Migrants try to cross border with Mexico despite threats from Trump

A caravan of an estimated 3,000 migrants from Honduras today joined the northern border of Guatemala, despite the threats of US President Donald Trump. The US head of state said yesterday that he wants to close the border with Mexico and wants to deploy the army if the country fails to stop the migrants.

Trump has been outraged by a migrant march for days on end in a big procession from Central America to the United States, hoping to start a better life there. The caravan left Saturday from the violent Honduran city of San Pedro Sula. The group has grown to several thousand people and migrates northward through the neighbouring Guatemala to Mexico and the US.

There are also women and children in the caravan. Most of them flee the gang violence in their country. There is also little work and a lot of corruption in Honduras. “The journey has been very tough, but in Honduras we do not have a good future”, says 20-year-old Glenda Salvador, a mother of two toddlers.

Migrants who have already arrived at the Mexican border sleep in churches, fire stations and shelters for refugees. Wilson Chacon, a migrant from Copan in the west of Honduras, does not want to give up hope. “I am confident that I will cross the border in one way or another”, it sounds.

Yesterday, Trump described the migrant march as an “attack on the United States”. He threatened to close the southern border with Mexico “if Mexico does nothing about the savage attack of migrants, including many criminals who enter Mexico from Guatemala, Honduras and El Salvador.” “I must, in the strongest terms, ask Mexico to put an end to this attack.
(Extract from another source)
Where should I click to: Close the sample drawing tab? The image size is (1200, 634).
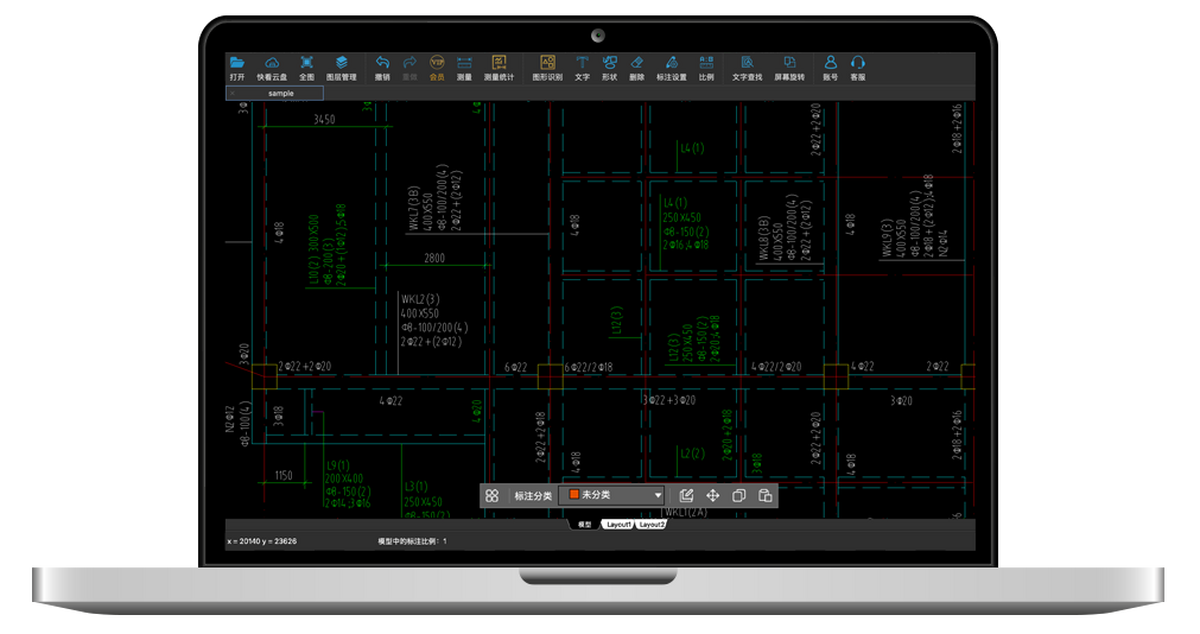(x=233, y=93)
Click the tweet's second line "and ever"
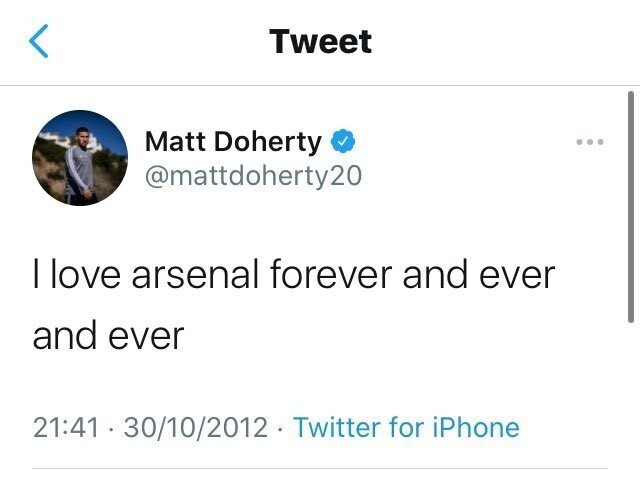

If it is not able to do so, I will appeal to the US Army and CLOSE OUR SOUTHERN BORDER”, the American head of states tweeted.
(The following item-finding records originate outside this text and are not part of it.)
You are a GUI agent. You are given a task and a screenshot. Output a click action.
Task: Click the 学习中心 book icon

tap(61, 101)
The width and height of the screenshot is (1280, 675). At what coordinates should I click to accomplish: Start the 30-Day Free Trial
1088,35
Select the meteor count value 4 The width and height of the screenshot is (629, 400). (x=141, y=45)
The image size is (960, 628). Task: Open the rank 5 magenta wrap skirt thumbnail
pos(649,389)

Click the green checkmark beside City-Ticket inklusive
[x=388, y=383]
Trump seems to want to make the issue of immigrants an election theme at the mid-term parliamentary elections in early November. “All Democrats fail with their weak laws,” he said.
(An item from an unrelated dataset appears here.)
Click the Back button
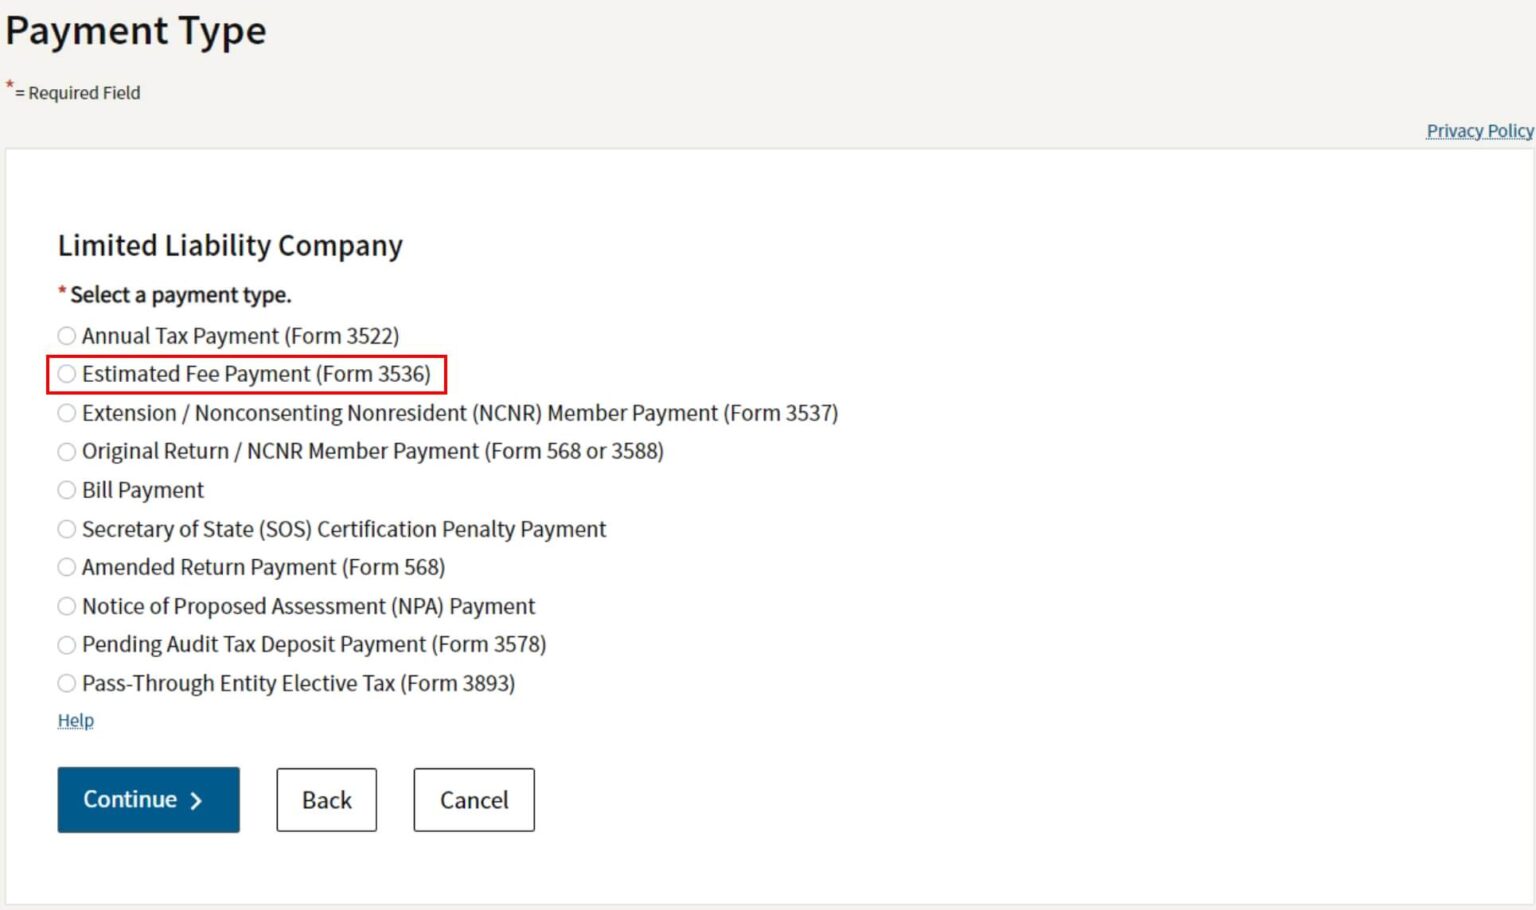 pos(326,799)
Today, the US Secretary of State, Mike Pompeo, visited Mexico. First Mexico said that it will not allow these people if they do not have the necessary documents. But police chief Manelich Castilla admitted in a television interview that they do not want to tackle the group too hard. They especially want to guarantee public order, he sounded.

The Mexican authorities are preparing for an influx of migrants. Local police chief Gerardo Hernandez says five detention centres have been set up in Ciudad Hidalgo for up to 4,000 people. He added, however, that only 15 of the 132 Central Americans registered in the city came from the caravan. But “they do not all register here for fear of being detained,” Hernandez admitted.

Mexico is also going to ask for the cooperation of the UN refugee organization to find a “humanitarian solution” for the migrant group.